[Prompt] Reproduce the entries from the line containing "You are a computer-use agent. 1018x270" through the end of the entries, replacing "computer-use agent" with "desktop assistant" and leaving all else unchanged.
▶
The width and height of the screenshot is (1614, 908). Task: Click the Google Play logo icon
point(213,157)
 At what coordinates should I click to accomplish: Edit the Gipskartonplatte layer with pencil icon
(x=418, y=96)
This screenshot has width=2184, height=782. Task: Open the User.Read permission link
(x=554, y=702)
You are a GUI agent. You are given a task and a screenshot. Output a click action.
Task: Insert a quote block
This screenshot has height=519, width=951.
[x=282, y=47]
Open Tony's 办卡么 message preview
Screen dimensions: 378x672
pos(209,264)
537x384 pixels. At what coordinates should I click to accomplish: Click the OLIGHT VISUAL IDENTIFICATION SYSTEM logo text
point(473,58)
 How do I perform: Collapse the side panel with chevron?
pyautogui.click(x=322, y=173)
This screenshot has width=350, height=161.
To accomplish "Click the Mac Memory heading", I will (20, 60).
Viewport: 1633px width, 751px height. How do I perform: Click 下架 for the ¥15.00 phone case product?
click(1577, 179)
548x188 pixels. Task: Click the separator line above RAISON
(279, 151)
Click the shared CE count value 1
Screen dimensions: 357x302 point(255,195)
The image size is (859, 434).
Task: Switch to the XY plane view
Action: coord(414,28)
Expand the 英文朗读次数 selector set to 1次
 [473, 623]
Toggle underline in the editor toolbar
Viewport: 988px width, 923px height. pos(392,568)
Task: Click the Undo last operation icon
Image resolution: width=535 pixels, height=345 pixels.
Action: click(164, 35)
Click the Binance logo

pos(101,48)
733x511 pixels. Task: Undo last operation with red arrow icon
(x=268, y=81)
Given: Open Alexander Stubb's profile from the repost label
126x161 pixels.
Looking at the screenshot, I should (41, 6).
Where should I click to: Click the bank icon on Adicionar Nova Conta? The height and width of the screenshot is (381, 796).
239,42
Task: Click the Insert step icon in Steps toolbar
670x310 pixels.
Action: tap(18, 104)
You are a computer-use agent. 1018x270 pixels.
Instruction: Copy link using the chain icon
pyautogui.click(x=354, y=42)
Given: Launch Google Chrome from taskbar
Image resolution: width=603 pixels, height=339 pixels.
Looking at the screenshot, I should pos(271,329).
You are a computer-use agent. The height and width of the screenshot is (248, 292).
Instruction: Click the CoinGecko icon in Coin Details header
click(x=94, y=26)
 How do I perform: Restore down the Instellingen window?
◀
[Response to the task]
You are a desktop assistant. 1018x270 pixels.
Instruction: Copy link using the chain icon
pyautogui.click(x=354, y=42)
Given: Launch Google Chrome from taskbar
Image resolution: width=603 pixels, height=339 pixels.
Looking at the screenshot, I should pos(271,329).
You are a desktop assistant. The height and width of the screenshot is (248, 292).
Instruction: Click the CoinGecko icon in Coin Details header
click(x=94, y=26)
 How do I perform: Restore down the Instellingen window?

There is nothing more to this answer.